Mais l'histoire de Guérot – et d'autres dissidents contemporains comme elle – n'est pas seulement celle de la répression. C'est aussi celle de la résistance et de l'endurance. De son propre aveu, elle a été poussée dans un endroit très sombre et est passée très près du point de rupture, mais elle a trouvé la force de riposter. Cette force, en partie, est venue du soutien massif qu'elle a reçu de ce que l'on pourrait appeler la nouvelle résistance allemande : les millions de personnes à travers le pays qui rejettent les partis établis au profit d'alternatives. En effet, Guérot conteste actuellement son licenciement devant le système judiciaire. La prochaine audience est fixée au 16 mai devant le Tribunal régional du travail de Cologne.

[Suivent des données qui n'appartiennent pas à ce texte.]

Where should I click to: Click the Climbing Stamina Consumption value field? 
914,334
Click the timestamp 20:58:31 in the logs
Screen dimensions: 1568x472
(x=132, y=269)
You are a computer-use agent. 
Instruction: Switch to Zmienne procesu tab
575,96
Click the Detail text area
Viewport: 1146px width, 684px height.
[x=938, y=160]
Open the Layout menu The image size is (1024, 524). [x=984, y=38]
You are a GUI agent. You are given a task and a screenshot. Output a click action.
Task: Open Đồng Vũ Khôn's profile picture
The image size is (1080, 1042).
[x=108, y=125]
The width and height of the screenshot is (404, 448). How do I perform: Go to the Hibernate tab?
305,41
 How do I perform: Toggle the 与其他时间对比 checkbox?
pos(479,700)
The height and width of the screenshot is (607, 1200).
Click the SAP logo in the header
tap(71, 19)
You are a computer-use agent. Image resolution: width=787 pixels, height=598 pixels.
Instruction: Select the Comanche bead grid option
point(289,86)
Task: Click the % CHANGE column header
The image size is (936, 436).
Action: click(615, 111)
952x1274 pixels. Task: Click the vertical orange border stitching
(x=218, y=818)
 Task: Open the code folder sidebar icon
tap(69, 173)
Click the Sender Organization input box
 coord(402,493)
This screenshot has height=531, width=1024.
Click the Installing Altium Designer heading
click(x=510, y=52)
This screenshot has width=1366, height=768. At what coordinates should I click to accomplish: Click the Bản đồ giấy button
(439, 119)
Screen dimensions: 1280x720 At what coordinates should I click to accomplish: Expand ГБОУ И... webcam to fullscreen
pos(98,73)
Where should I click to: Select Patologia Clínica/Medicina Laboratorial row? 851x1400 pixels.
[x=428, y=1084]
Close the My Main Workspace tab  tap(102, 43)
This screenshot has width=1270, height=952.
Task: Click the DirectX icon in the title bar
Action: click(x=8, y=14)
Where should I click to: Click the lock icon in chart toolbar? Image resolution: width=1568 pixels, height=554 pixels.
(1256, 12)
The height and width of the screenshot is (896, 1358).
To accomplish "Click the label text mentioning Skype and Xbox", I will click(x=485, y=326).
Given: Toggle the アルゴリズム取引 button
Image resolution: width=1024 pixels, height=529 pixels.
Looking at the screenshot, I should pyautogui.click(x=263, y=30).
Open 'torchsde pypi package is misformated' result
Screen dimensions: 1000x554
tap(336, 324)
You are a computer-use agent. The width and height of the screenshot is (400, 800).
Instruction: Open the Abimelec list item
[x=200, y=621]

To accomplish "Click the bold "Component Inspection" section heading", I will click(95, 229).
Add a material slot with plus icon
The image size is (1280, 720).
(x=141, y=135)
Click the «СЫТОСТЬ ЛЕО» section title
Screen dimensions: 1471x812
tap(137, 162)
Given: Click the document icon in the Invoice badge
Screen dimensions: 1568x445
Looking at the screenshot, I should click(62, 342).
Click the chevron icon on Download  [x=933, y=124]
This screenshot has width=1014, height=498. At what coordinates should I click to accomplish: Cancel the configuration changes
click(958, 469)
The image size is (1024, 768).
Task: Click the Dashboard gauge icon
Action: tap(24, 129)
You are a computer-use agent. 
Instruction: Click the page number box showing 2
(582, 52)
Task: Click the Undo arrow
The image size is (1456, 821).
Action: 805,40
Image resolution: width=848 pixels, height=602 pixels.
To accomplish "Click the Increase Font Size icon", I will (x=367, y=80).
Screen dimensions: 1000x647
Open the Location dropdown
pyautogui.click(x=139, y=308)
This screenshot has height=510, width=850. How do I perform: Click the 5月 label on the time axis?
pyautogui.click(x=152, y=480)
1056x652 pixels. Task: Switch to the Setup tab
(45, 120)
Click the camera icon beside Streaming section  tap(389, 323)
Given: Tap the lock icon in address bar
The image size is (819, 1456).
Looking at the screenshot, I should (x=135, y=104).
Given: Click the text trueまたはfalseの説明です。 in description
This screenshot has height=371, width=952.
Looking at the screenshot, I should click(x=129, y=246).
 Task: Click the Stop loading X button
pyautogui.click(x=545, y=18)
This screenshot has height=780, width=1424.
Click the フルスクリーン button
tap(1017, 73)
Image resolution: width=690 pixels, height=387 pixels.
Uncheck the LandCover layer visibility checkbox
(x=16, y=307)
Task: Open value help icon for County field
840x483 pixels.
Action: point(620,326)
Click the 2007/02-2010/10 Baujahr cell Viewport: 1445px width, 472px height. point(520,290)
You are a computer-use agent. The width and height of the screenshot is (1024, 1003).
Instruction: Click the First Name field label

On ne peut qu'espérer que les juges reconnaîtront enfin ce qui est évident depuis longtemps : que le licenciement de Guérot était politiquement motivé et sans fondement légitime. Une décision en sa faveur n'offrirait pas seulement une mesure de justice après tout ce qu'elle a enduré, mais enverrait également un signal vital – qu'une justice indépendante fonctionne toujours en Allemagne, et que les fondations démocratiques du pays n'ont pas encore été entièrement érodées.